Segment Start: Excerpt provided

“You are kidding me? You want to become a doctor? You can’t stand the sight of blood.” That was my Mom’s reaction to my decision to go into medicine. Things did kind of gross me out when I was a kid. Kind of ironic. When I got into medical school (Baylor College of Medicine in Houston, Texas), I thought initially that I would become a family physician and go back to Colorado and be a small town Doc. But once I started seeing patients in medical school, I soon realized that western medicine, in a large part amounted to disease management. Growing up in a family of engineers, I liked to fix things. That is where surgery came in. And I was actually pretty good at it. I was scared the first day of cadaver lab. The smell was horrible. But all that passed after the first day. I was fascinated with the anatomy and when I got to surgery I saw some of the most amazing things.
Baylor was a trauma center and we saw a lot of trauma, including gunshot and knife wounds. My first night on call a guy had been shot through the heart. We did open heart surgery on him right in the ER and saved his life. Now that was pretty cool!
Medical students “rotate” or spend a couple of months in each of the core medical specialties, such as internal medicine, general surgery, OB/GYN, pediatrics, etc. As a medical student, I considered all the different surgical specialties. After looking at the different surgical specialties, I thought I wanted become an Ear, Nose & Throat surgeon. I had left my OB/GYN rotation fairly late in medical school because I did not think I was interested in this specialty. I knew they did not have a life outside of medicine, and surgeons did not have a lot of respect for the average OB/GYN as a surgeon. OB/GYN can be a lot of primary care and delivering babies, and as a result many OB/GYNs do not do much surgery and thus are not very experienced surgeons.
Dr. Franklin changed my perception of this in many ways. First of all, what an amazing human being. In the midst of an academic medical center full of big egos and a rush to see as many patients as possible in a day, I found this gentle compassionate man helping women in pain get their lives back. He was also an amazing surgeon. Not like the typical gynecologist, he was an extremely skilled surgeon. He was also a teacher, for his patients as well as for the medical students and residents. He would help women understand what was going on in their bodies and educate them on this disease called endometriosis. He saw patients from all over Texas and would send patients back to their home town doctors armed with this newfound understanding of their disease to educate their doctors!

Segment End: Excerpt provided

--- Tasks and exercises ---
1: According to the passage about choosing medicine, which medical school did the writer attend?
2: Reproduce the passage about choosing medicine from "Baylor was a" up to and including "was pretty cool!".

Segment Start: Record set

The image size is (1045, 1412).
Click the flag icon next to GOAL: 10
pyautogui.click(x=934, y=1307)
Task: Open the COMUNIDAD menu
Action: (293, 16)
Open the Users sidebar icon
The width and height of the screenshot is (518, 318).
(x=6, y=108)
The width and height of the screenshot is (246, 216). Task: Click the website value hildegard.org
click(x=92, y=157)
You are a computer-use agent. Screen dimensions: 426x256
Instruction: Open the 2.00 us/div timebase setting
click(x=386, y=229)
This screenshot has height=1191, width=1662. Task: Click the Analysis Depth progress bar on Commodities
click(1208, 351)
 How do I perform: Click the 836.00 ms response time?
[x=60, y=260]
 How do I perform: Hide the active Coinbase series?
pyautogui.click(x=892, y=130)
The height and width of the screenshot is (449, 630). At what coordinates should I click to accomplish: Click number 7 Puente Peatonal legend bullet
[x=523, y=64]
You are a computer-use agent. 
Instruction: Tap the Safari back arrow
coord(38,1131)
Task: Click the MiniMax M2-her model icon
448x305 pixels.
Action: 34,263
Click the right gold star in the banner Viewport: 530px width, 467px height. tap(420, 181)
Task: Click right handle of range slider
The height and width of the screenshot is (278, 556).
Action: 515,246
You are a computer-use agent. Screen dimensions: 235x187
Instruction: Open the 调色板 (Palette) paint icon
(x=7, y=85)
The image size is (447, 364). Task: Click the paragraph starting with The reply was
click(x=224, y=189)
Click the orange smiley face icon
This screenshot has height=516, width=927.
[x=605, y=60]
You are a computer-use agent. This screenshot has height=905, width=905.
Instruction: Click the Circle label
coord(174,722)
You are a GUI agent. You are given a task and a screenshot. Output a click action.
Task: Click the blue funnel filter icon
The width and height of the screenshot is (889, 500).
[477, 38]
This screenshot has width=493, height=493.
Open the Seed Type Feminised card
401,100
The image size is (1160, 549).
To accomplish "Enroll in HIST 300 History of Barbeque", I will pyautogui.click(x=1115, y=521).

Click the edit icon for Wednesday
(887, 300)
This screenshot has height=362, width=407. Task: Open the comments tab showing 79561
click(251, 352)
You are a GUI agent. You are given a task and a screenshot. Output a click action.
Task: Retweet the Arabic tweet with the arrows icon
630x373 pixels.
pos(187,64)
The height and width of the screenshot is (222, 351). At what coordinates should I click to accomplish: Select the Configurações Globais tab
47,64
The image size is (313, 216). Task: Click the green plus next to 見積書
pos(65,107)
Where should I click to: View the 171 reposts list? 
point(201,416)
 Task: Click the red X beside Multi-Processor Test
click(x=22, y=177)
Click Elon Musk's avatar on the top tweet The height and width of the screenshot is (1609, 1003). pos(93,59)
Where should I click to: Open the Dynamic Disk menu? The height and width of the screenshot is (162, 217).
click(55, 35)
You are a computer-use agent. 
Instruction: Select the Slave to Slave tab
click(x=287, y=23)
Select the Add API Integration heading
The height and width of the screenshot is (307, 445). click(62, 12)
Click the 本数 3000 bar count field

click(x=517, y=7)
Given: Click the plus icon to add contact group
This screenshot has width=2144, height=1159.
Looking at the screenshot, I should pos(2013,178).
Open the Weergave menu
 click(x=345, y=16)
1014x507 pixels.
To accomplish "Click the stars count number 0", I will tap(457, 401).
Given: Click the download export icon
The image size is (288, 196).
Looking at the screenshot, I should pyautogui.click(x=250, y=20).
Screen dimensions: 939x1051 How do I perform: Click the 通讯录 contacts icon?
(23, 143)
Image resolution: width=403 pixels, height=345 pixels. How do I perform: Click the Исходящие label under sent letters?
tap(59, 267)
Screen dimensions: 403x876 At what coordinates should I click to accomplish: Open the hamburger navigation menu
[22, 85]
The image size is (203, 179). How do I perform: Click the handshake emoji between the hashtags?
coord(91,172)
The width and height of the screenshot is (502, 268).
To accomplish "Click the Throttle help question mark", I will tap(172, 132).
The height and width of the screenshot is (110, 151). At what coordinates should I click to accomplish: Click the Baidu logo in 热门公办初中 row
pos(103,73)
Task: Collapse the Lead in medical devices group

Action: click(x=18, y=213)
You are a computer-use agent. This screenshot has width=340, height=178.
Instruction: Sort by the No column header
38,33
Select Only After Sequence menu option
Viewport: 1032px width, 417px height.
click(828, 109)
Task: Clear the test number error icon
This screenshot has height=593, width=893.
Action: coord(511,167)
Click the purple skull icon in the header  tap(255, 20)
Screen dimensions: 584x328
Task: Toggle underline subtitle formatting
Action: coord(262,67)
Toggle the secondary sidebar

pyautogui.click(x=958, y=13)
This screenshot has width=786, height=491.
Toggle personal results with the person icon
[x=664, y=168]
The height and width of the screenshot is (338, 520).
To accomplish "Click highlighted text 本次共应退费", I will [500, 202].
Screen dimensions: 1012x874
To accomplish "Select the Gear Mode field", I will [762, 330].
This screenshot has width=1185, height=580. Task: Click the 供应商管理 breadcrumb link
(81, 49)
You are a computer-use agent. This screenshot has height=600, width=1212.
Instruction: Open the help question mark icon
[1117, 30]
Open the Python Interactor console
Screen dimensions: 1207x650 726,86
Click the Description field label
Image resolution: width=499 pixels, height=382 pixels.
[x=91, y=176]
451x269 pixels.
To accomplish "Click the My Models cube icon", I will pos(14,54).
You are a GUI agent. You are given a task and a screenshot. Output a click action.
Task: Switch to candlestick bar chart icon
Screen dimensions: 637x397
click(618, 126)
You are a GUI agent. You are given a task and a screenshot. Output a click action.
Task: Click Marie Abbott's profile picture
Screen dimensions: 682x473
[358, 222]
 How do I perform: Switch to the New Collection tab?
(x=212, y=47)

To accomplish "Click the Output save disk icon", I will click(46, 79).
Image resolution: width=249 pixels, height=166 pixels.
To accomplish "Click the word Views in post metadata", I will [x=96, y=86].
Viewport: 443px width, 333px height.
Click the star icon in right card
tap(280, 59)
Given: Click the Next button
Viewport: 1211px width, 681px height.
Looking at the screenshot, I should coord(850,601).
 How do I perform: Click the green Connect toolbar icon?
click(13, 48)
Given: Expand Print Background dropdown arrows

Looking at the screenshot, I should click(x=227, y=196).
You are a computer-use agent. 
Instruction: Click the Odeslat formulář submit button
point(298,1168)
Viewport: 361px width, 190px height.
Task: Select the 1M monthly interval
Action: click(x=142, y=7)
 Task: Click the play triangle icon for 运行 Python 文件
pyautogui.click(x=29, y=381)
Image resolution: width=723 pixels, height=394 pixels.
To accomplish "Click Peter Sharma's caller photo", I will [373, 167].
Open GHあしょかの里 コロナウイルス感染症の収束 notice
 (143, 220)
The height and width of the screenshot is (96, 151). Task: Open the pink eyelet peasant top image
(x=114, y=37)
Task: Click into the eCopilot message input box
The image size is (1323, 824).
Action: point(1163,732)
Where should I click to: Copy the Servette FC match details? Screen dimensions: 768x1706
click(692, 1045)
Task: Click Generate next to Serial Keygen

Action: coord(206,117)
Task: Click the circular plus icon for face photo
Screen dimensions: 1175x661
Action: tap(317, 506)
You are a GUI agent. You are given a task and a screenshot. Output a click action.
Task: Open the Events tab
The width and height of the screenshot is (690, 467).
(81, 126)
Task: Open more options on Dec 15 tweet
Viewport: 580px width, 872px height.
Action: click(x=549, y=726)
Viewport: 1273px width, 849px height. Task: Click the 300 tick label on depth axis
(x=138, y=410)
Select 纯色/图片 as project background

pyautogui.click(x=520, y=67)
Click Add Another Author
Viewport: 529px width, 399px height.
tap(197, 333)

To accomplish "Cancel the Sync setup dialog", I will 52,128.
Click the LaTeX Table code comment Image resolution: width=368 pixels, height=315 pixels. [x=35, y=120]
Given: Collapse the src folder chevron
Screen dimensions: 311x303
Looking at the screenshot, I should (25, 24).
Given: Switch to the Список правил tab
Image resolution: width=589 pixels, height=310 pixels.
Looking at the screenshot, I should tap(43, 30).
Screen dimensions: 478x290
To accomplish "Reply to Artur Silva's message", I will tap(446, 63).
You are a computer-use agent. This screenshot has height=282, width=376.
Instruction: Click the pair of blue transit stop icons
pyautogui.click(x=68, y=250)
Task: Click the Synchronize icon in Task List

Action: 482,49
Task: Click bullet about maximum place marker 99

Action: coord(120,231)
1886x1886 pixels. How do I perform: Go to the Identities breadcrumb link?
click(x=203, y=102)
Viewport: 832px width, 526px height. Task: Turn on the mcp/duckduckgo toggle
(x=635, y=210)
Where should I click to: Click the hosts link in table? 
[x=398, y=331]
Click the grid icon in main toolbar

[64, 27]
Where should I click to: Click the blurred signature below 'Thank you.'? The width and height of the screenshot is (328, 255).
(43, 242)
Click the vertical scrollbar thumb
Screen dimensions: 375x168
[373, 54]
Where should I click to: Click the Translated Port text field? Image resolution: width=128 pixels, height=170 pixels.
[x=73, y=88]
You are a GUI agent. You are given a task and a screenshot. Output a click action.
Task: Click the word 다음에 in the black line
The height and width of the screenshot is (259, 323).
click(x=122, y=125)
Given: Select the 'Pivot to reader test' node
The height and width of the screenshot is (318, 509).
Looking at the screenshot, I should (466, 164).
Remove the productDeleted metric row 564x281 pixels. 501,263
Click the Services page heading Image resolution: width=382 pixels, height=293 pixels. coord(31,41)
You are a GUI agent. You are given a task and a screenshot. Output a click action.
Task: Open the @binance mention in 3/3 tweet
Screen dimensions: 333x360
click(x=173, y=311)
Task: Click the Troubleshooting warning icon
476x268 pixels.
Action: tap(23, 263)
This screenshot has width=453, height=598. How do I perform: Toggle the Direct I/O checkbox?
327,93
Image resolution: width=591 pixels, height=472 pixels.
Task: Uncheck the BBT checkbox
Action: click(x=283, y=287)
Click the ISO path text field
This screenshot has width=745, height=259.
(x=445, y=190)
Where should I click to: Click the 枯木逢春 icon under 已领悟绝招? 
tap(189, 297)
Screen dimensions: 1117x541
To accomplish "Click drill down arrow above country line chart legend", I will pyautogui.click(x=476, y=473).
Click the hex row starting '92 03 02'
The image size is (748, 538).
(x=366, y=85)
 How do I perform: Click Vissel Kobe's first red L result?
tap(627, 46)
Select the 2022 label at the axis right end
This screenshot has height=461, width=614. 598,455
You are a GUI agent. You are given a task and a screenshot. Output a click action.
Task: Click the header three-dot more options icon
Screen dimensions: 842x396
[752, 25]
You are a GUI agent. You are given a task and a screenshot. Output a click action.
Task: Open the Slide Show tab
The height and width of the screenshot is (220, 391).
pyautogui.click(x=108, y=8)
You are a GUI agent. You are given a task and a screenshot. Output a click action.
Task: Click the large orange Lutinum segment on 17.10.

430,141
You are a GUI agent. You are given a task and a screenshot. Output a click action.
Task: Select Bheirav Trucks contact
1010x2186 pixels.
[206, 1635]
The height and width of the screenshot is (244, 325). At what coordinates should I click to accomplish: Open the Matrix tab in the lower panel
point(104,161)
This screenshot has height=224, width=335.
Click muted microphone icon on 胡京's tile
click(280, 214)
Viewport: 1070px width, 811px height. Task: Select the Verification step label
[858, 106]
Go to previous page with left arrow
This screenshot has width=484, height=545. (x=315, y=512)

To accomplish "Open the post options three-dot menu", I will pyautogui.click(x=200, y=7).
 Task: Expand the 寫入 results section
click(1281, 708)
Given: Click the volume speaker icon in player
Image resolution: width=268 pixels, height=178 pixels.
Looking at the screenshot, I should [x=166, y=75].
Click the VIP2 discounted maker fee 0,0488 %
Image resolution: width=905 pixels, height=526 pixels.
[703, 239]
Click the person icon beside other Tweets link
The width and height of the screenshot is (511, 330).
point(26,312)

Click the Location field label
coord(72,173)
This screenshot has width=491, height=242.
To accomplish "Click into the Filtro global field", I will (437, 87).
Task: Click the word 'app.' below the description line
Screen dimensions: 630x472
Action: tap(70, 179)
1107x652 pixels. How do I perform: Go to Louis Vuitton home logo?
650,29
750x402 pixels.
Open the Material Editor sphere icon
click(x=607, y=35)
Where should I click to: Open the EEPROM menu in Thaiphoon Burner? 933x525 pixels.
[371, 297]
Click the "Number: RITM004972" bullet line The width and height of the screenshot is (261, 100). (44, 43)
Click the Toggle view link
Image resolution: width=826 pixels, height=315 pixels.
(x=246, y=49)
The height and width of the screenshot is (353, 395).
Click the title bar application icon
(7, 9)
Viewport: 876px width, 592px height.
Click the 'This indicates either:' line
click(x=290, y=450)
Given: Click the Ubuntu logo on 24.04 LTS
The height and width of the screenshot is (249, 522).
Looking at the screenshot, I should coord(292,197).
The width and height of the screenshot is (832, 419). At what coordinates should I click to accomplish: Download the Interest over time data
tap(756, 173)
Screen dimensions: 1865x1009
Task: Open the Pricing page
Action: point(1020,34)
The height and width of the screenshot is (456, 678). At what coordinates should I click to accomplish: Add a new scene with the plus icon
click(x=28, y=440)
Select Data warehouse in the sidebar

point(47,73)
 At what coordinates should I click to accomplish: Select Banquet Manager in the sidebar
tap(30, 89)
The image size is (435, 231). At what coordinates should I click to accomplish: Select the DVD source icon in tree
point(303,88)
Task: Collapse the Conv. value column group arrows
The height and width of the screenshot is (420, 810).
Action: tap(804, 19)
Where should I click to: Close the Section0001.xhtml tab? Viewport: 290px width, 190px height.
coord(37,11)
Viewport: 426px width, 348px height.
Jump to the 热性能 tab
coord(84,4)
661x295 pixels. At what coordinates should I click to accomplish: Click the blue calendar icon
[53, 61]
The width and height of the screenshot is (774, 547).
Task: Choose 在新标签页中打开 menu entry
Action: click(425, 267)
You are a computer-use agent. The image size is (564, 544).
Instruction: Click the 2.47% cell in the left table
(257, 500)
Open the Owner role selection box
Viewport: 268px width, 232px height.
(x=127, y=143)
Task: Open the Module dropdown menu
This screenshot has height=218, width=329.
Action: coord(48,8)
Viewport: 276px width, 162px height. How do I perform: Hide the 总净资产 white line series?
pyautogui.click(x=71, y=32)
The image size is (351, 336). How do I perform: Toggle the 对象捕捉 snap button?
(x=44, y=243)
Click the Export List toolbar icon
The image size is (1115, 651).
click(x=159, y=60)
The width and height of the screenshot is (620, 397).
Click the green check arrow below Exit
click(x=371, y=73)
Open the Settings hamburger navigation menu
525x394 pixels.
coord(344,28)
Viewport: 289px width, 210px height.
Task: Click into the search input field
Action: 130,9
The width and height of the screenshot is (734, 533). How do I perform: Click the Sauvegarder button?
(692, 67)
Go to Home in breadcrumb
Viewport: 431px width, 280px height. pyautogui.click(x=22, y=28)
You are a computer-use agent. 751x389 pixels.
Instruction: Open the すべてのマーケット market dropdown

Segment End: Record set

--- Completed exercise ---
1: Baylor College of Medicine in Houston, Texas.

2:
Baylor was a trauma center and we saw a lot of trauma, including gunshot and knife wounds. My first night on call a guy had been shot through the heart. We did open heart surgery on him right in the ER and saved his life. Now that was pretty cool!